Technical information
- ERP: 5,000 watts
- Transmitter coordinates: 19°18′N 81°23′W﻿ / ﻿19.300°N 81.383°W

Links
- Website: kiss1061fm.ky

= ZFKK-FM =

106.1 Kiss FM (106.1 FM) is an adult contemporary music formatted radio station in the Cayman Islands. The station is owned by dms Broadcasting, an affiliate of dms Organization.

The station maintains studio operations in George Town, Grand Cayman. The broadcast is also simultaneously streamed live on the internet via the station's website.

==History==
The station belongs to a parent company, dms Broadcasting, which was granted a license to broadcast on three stations in Grand Cayman by the ICTA on 15 July 2004. On 12 January 2005, the Cayman Islands Government announced the station had negotiated a deal with dms Broadcasting to allow broadcasting of all three stations from a government owned tower, thus eliminating the need to erect a new tower.

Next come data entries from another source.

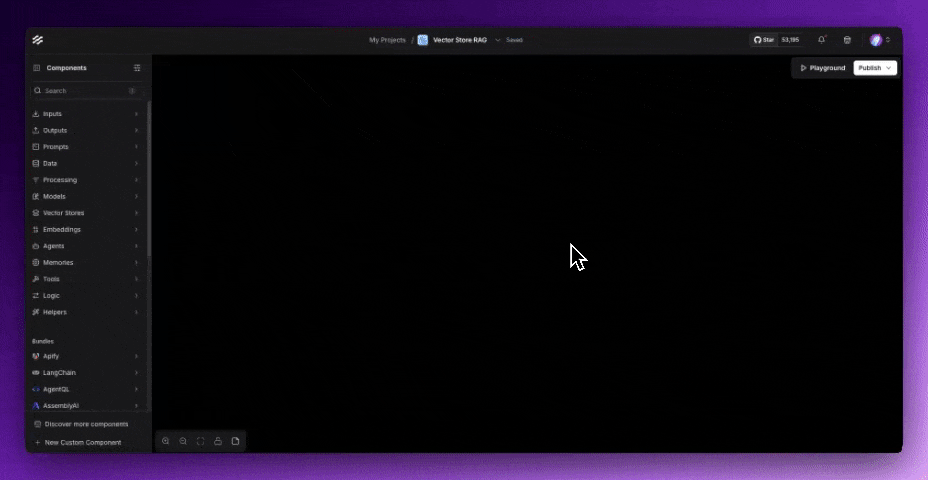This screenshot has width=928, height=480.
Task: Expand the Inputs category
Action: (x=86, y=114)
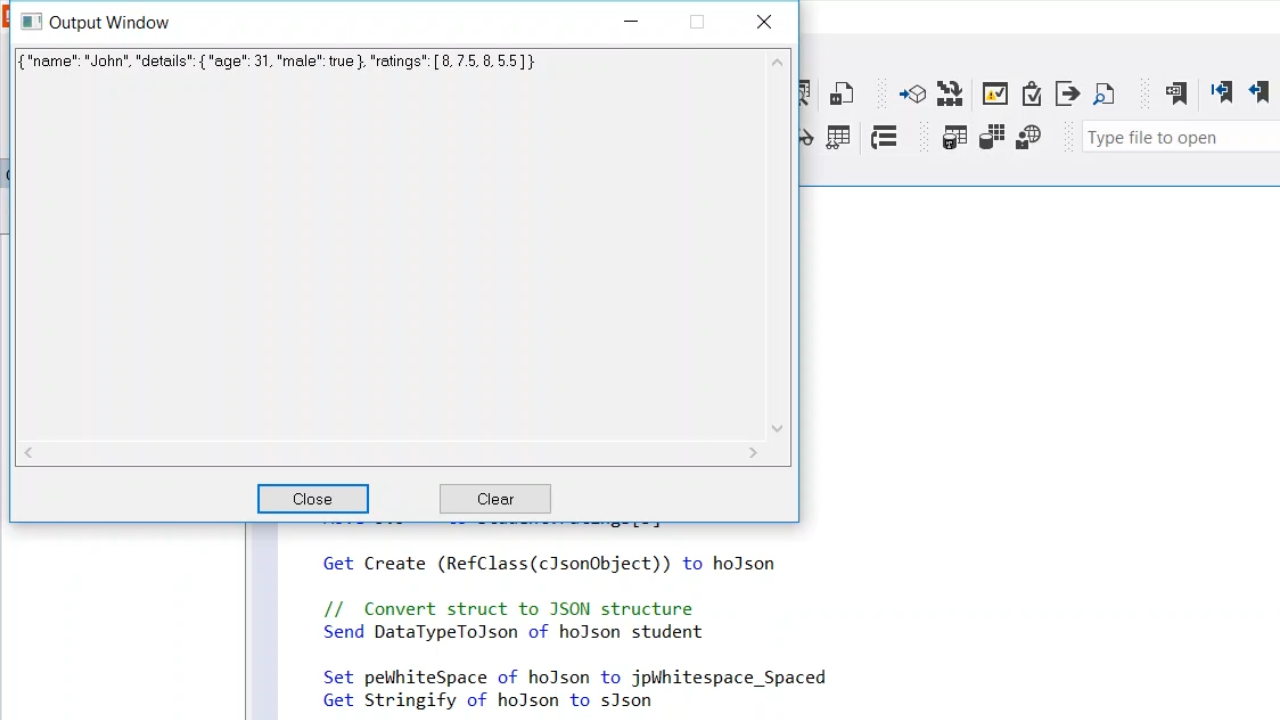This screenshot has height=720, width=1280.
Task: Click the first bookmark arrow icon
Action: click(x=1221, y=93)
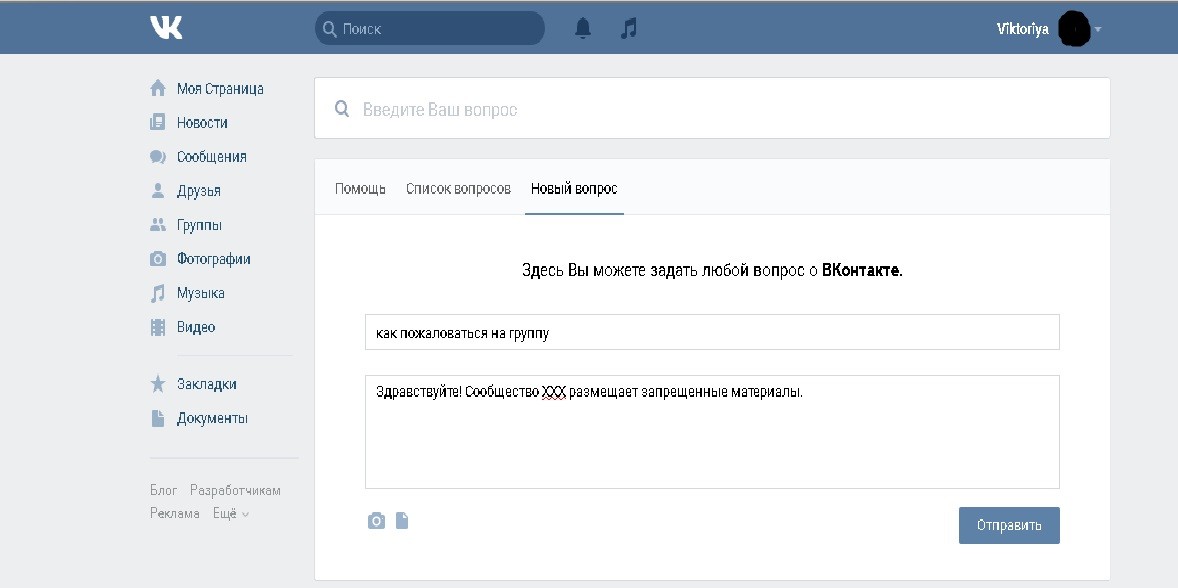Image resolution: width=1178 pixels, height=588 pixels.
Task: Select the Новый вопрос tab
Action: [x=574, y=189]
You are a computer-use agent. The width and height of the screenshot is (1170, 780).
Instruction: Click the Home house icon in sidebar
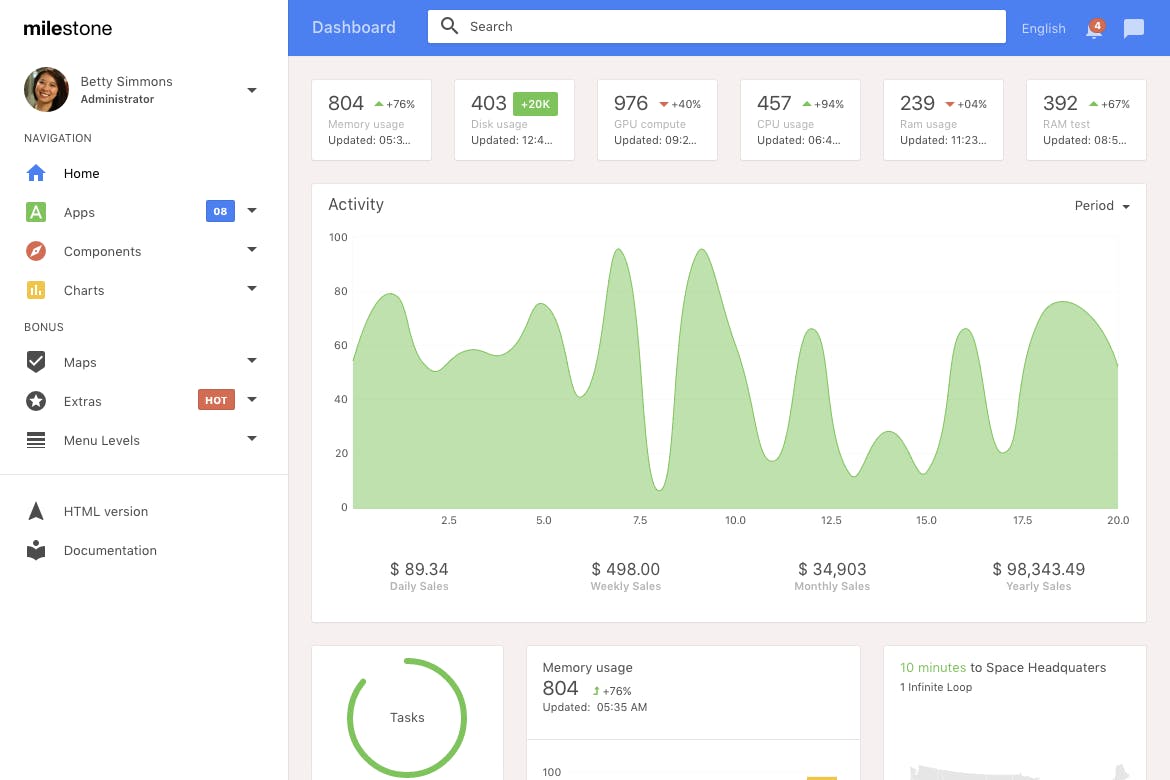coord(36,173)
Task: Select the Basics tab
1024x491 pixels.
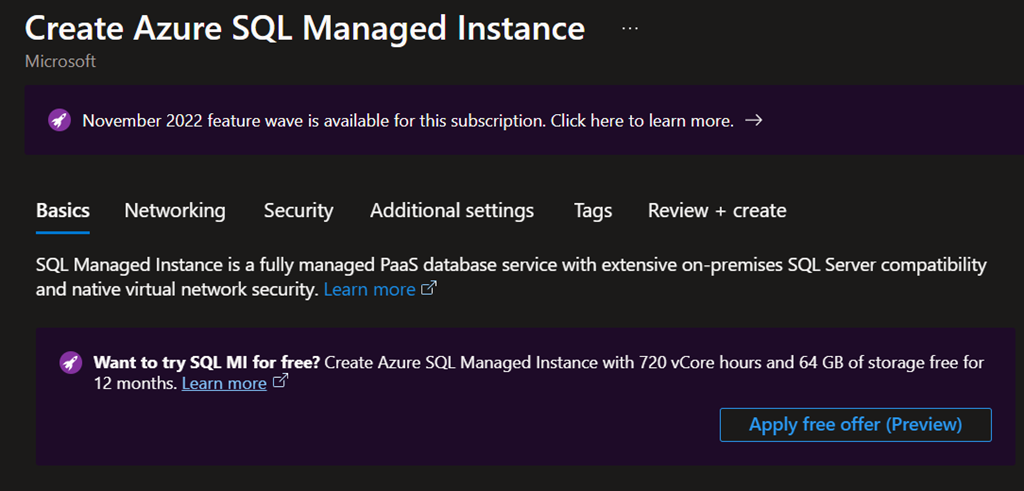Action: pyautogui.click(x=63, y=210)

Hurricane Ivan reached Grand Cayman on 11 September, 16 years to the day from when the last hurricane struck the Islands. After debris was cleaned up and removed, work continued on the station. The first official day of broadcasting was 11 April 2005 with the stations final names being Hot 104.1, 106.1 KISS-FM, and X107.1.

==Programming==
106.1 Kiss FM showcases a variety of music, including current tracks and the top requested gold tracks from 1970s, 1980s, 1990s, and 2000s.

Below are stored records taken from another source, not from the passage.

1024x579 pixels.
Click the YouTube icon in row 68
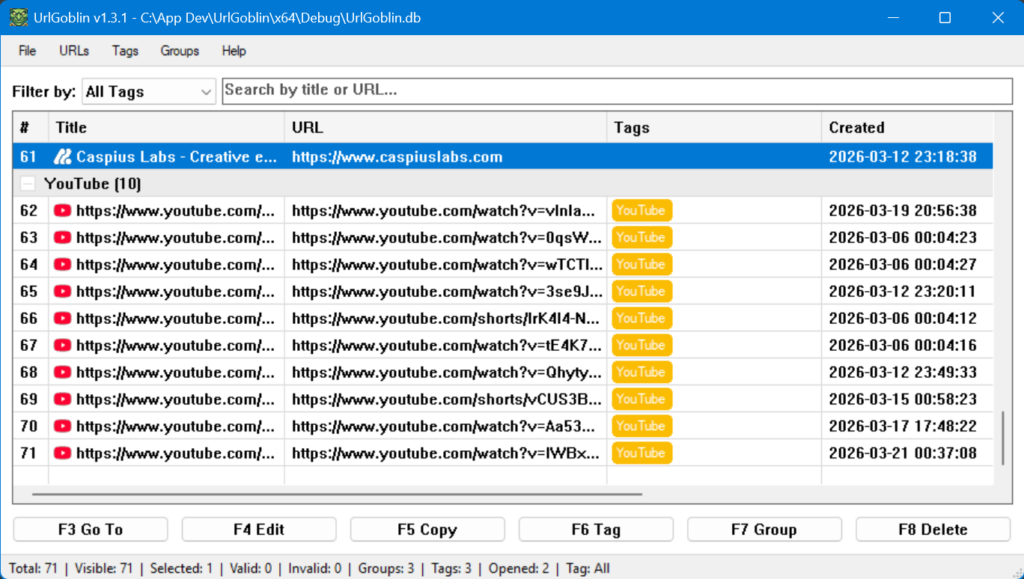tap(63, 373)
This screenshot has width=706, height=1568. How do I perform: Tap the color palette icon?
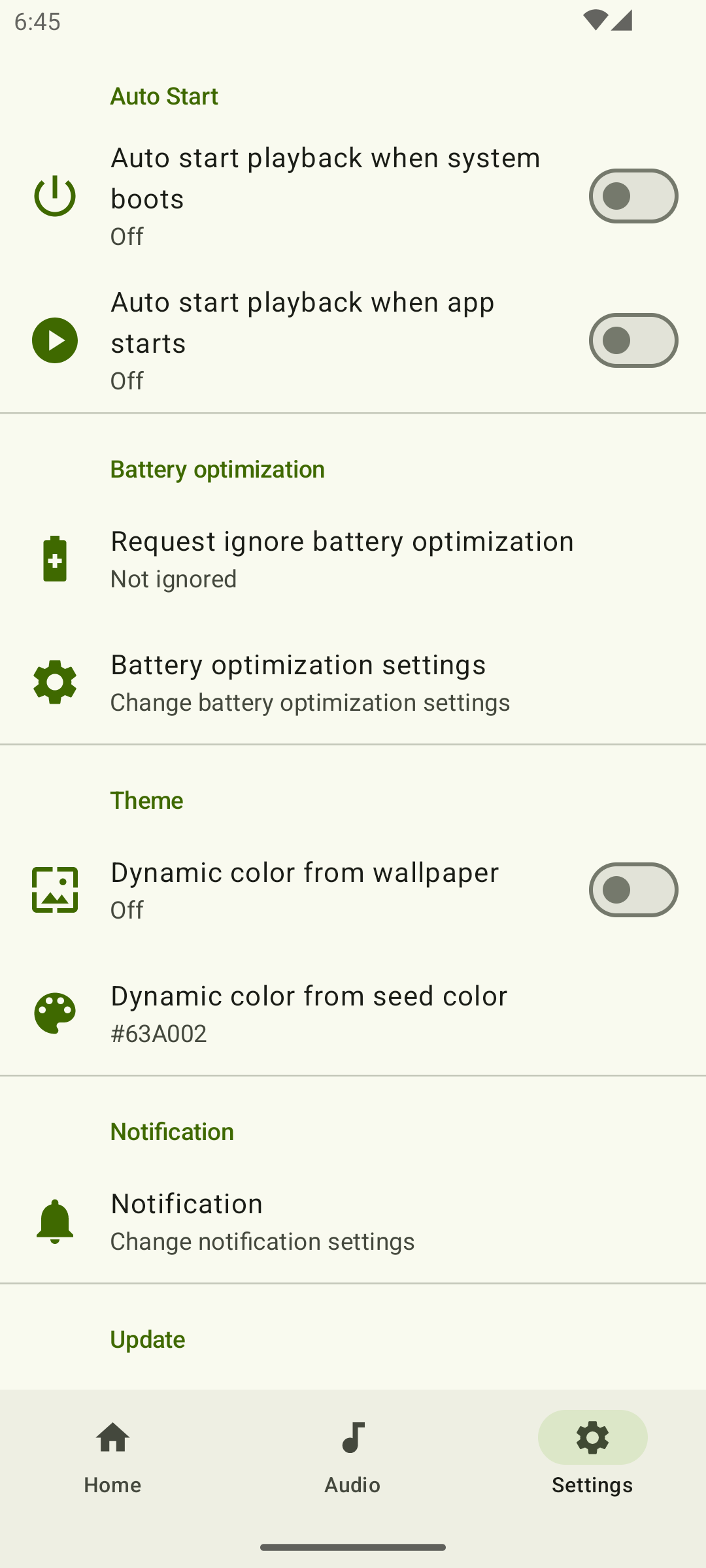click(55, 1013)
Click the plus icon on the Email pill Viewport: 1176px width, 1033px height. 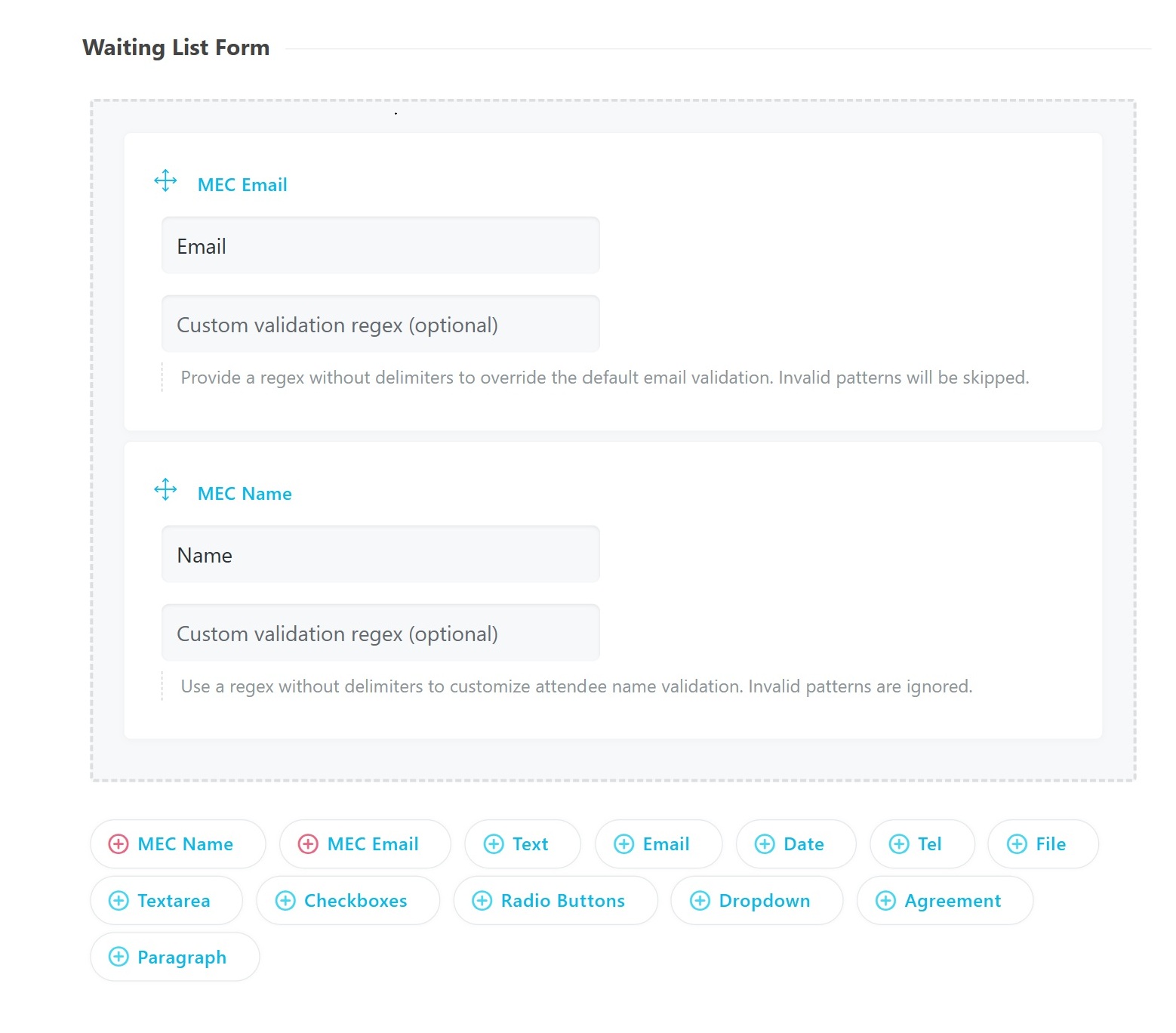tap(624, 844)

Notable weekday programming includes Tim and Maya in the Morning, middays with Scott K. James, afternoons with Rita Estevanovich, Chuck Taylor on nights, and Jim Curtis with Boogie Nights on Friday nights.

Notable weekend programming includes Saturday shows hosted by Scott K. James and Logan Blake plus Sunday shows hosted by Chuck Taylor and Jim Curtis.

The station also features live broadcasts at nightclubs, businesses, and charity events throughout Grand Cayman.